GET /v1/conflicts/analytics
Returns aggregated conflict metrics over a time window:
- Summary: Total detected, total resolved, mean time to resolution, false-positive rate
- Breakdowns: By agent pair, decision type, severity
- Trend: Daily detected-vs-resolved counts
| Param | Values | Default | Description |
|---|---|---|---|
period |
7d, 30d, 90d |
7d |
Convenience time window |
from / to |
RFC 3339 timestamps | — | Custom range (overrides period, max 365 days) |
agent_id |
string | — | Filter by agent |
decision_type |
string | — | Filter by type |
conflict_kind |
cross_agent, self_contradiction |
— | Filter by kind |
When OpenTelemetry is configured, the conflict pipeline emits these metrics:
| Metric | Attributes | Description |
|---|---|---|
akashi.conflicts.detected |
scoring_method, relationship, conflict_kind, severity | Conflicts found |
akashi.conflicts.resolved |
status, conflict_kind | Conflicts resolved |
akashi.conflicts.llm_calls |
result (success/error/timeout), validator | LLM validation calls |
akashi.conflicts.candidates_evaluated |
— | Candidate pairs evaluated |
akashi.conflicts.claim_level_wins |
— | Times claim scoring beat full-outcome scoring |
| Metric | Unit | Description |
|---|---|---|
akashi.conflicts.scoring_duration_ms |
ms | Per-decision conflict scoring latency |
akashi.conflicts.llm_call_duration_ms |
ms | Per-call LLM validation latency |
akashi.conflicts.significance_distribution |
— | Significance scores of detected conflicts |
akashi.conflicts.candidates_examined |
— | Candidates examined after early exit |
| Metric | Description |
|---|---|
akashi.conflicts.open_total |
Current open + acknowledged conflicts |
akashi.conflicts.backfill_remaining |
Decisions with embeddings not yet conflict-scored |
akashi.conflicts.open_total> 50: Conflicts are accumulating faster than resolution. Review triage workflow.akashi.conflicts.llm_calls{result=error}sustained: LLM service degraded. Check Ollama/OpenAI connectivity.akashi.conflicts.scoring_duration_msp99 > 5000: Scoring is slow. Consider enabling early exit or cross-encoder.akashi.conflicts.backfill_remainingnot decreasing: Backfill stalled. Check embedding provider health.

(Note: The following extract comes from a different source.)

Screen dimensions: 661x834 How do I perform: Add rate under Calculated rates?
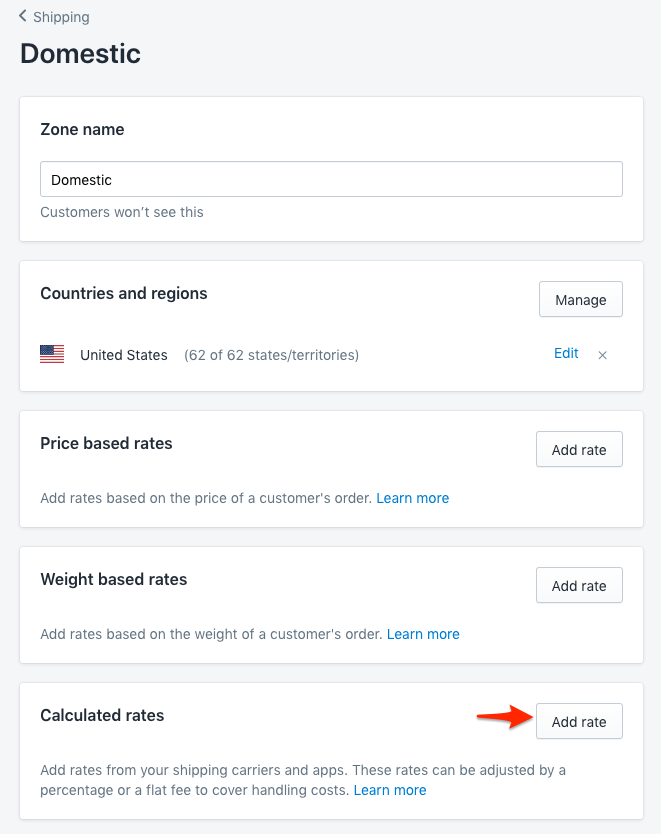click(579, 722)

| Variable | Default | Description |
|---|---|---|
AKASHI_CONFLICT_SIGNIFICANCE_THRESHOLD |
0.30 |
Minimum significance to persist a conflict |
AKASHI_CONFLICT_CANDIDATE_LIMIT |
20 |
Max candidates retrieved from Qdrant per decision |
AKASHI_CONFLICT_EARLY_EXIT_FLOOR |
0.25 |
Min pre-LLM significance for early exit (0 disables) |
AKASHI_CONFLICT_DECAY_LAMBDA |
0.01 |
Temporal decay rate (0 disables; ~70 days to half significance) |
AKASHI_CONFLICT_BACKFILL_WORKERS |
4 |
Parallel workers for batch scoring |
AKASHI_CONFLICT_LLM_MODEL |
(empty) | LLM model for validation (e.g., qwen3.5:9b) |
AKASHI_CONFLICT_LLM_THREADS |
floor(NumCPU/3) |
CPU threads for Ollama |
AKASHI_CONFLICT_CLAIM_TOPIC_SIM_FLOOR |
0.60 |
Min cosine similarity for claim pairs |
AKASHI_CONFLICT_CLAIM_DIV_FLOOR |
0.15 |
Min outcome divergence for claim pairs |
AKASHI_CONFLICT_DECISION_TOPIC_SIM_FLOOR |
0.70 |
Min decision similarity to activate claim scoring |
AKASHI_CROSS_ENCODER_URL |
(empty) | Cross-encoder reranking endpoint |
AKASHI_CROSS_ENCODER_THRESHOLD |
0.50 |
Min cross-encoder score for LLM validation |
AKASHI_CLAIM_EXTRACTION_LLM |
false |
Use LLM for structured claim extraction |
AKASHI_FORCE_CONFLICT_RESCORE |
false |
Clear and re-score all conflicts at startup |
POST /v1/admin/conflicts/validate-pair
{
"outcome_a": "Use microservices for the payment system",
"outcome_b": "Use a monolith for the payment system",
"type_a": "architecture",
"type_b": "architecture"
}Returns the relationship, category, severity, and explanation without persisting anything.
POST /v1/admin/conflicts/eval
Runs the built-in evaluation dataset and returns precision, recall, F1, and accuracy. Use this after changing the LLM model or tuning thresholds to verify detection quality.